Vice President Kamala Harris, who is traveling with her husband, Doug Emhoff, plans to visit Ghana, Tanzania and Zambia, in order to focus on economic development, climate change, food security and a rising youth population. By deepening and reframing U.S. relationships in Africa, this outreach by the Biden Administration is seen as a way to counter China’s growing influence.
“For too long, the U.S. foreign policy establishment has treated Africa like some kind of extra credit project and not part of the core curriculum,” said Michelle Gavin, an Africa expert at the Council on Foreign Relations and a former U.S. ambassador to Botswana.
“I am an optimist about what lies ahead for Africa and, by extension, for the world because of you — because of your energy, your ambition, and your ability to transform seemingly intractable problems into opportunities,” she said. “Simply put: your ability to see what can be, unburdened by what has been.”

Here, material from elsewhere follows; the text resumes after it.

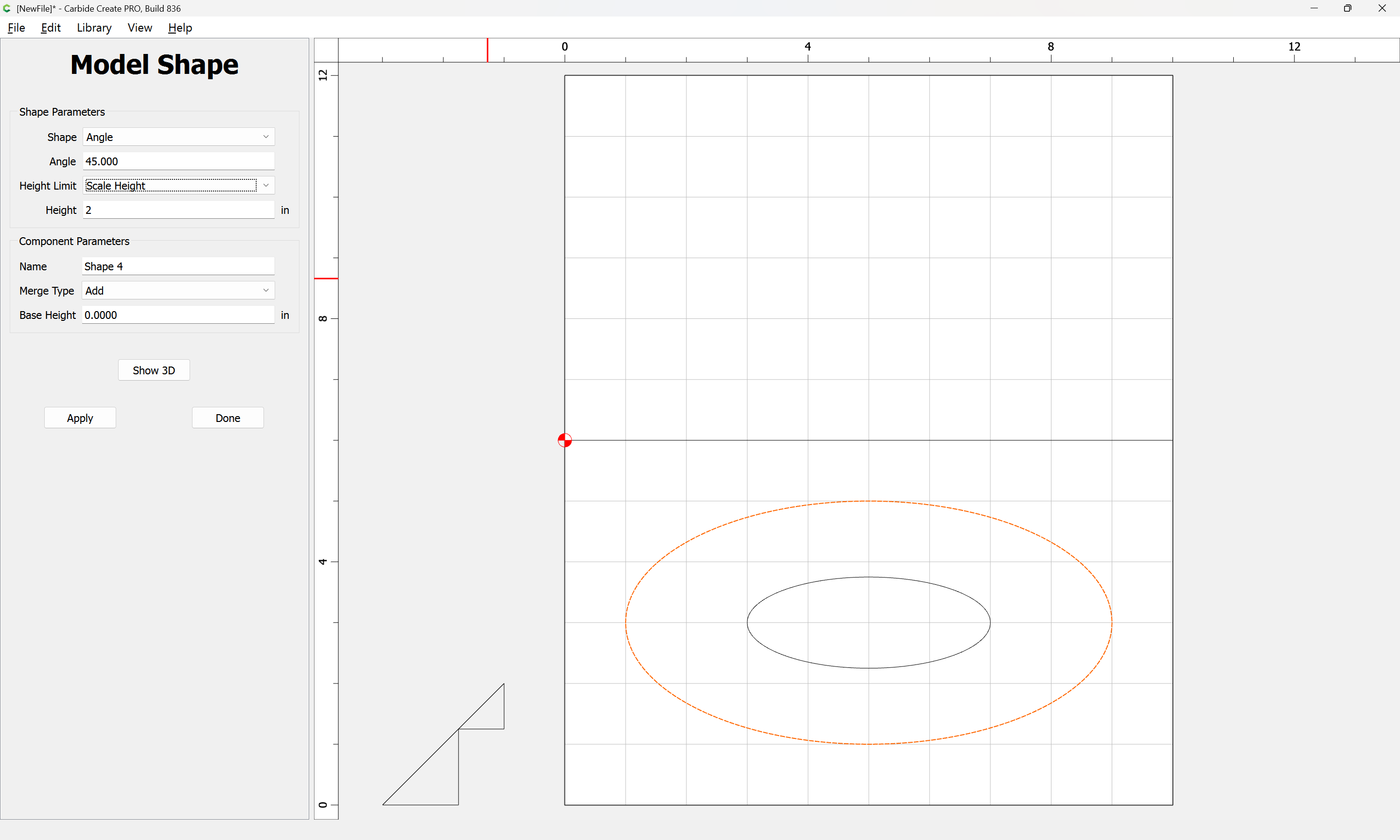Viewport: 1400px width, 840px height.
Task: Open the Merge Type dropdown
Action: pos(178,290)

According to Harris’ itinerary, she plans to visit a recording studio and meet with female entrepreneurs in Accra. She also plans to stop by a tech incubator in Dar es Salaam, and is expected to meet with business and philanthropic leaders to talk about expanding access to digital and financial systems in Lusaka. The centerpiece of this weeklong trip will be a speech in Accra and a visit to Cape Coast Castle, where enslaved Africans were once loaded onto ships for America. Kamala Harris also plans to meet with leaders of each country she visits and lay a wreath to commemorate the 1998 bombing of the U.S. Embassy in Dar es Salaam, the capital of Tanzania.
“Everybody is excited about Kamala Harris,” said Idayat Hassan, director of the Centre for Democracy and Development in Abuja, Nigeria. “You can be anything that you can think of — that’s what she represents to many of us.” In fact, Harris will be closely watched as the first person of color and first woman to serve as America’s Vice President. This has led senior administration officials to be careful not to portray the trip as another move in a geopolitical rivalry. This could potentially alienate African leaders who are wary of taking sides between global superpowers, so all that is left now is to wait and see what Harris and the United States have to offer over the next week. Administration officials have also claimed that Africa is a place for investment, not just aid packages, a theme that Harris emphasized in December during a U.S.-Africa summit in Washington.
Overall, Kamala Harris has a very good reputation in Africa, due to her profile, but it is clear that the public opinion in the three countries will soon have expectations to be fulfilled.